§ **EXERCISE**
Please reproduce, exactly and with nothing else, every line from the one containing "Given: Click the Upload button" through the last line of the records below.

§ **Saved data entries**

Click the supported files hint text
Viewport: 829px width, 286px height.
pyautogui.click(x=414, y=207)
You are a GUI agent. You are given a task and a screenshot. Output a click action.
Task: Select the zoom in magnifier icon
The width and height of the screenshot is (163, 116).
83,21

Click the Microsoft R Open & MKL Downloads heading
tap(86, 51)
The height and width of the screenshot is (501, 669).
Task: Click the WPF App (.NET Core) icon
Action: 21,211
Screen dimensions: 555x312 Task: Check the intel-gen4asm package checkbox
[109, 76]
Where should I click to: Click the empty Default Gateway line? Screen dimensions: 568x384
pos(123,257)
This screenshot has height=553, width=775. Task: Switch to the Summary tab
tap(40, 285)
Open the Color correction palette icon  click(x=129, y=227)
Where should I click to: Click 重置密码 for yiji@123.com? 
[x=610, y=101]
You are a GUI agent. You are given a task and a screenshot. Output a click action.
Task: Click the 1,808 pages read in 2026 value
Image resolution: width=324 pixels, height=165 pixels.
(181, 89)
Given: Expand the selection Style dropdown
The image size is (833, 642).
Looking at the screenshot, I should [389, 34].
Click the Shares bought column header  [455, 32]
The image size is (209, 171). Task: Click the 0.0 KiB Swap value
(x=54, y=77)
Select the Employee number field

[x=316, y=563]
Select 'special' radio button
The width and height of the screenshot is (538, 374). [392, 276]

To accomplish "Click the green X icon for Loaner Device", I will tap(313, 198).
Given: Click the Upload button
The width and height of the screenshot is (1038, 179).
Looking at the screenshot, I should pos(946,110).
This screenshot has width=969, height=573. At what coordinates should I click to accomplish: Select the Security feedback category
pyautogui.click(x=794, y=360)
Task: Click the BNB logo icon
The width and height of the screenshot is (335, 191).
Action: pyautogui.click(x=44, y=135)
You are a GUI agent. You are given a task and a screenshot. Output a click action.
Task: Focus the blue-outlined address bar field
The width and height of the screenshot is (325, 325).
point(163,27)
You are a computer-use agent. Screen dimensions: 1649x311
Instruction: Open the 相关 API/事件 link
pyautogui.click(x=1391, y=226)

§ **TASK SOLUTION**
Given: Click the Upload button
The width and height of the screenshot is (1038, 179).
Looking at the screenshot, I should pos(946,110).
This screenshot has width=969, height=573. At what coordinates should I click to accomplish: Select the Security feedback category
pyautogui.click(x=794, y=360)
Task: Click the BNB logo icon
The width and height of the screenshot is (335, 191).
Action: pyautogui.click(x=44, y=135)
You are a GUI agent. You are given a task and a screenshot. Output a click action.
Task: Focus the blue-outlined address bar field
The width and height of the screenshot is (325, 325).
point(163,27)
You are a computer-use agent. Screen dimensions: 1649x311
Instruction: Open the 相关 API/事件 link
pyautogui.click(x=1391, y=226)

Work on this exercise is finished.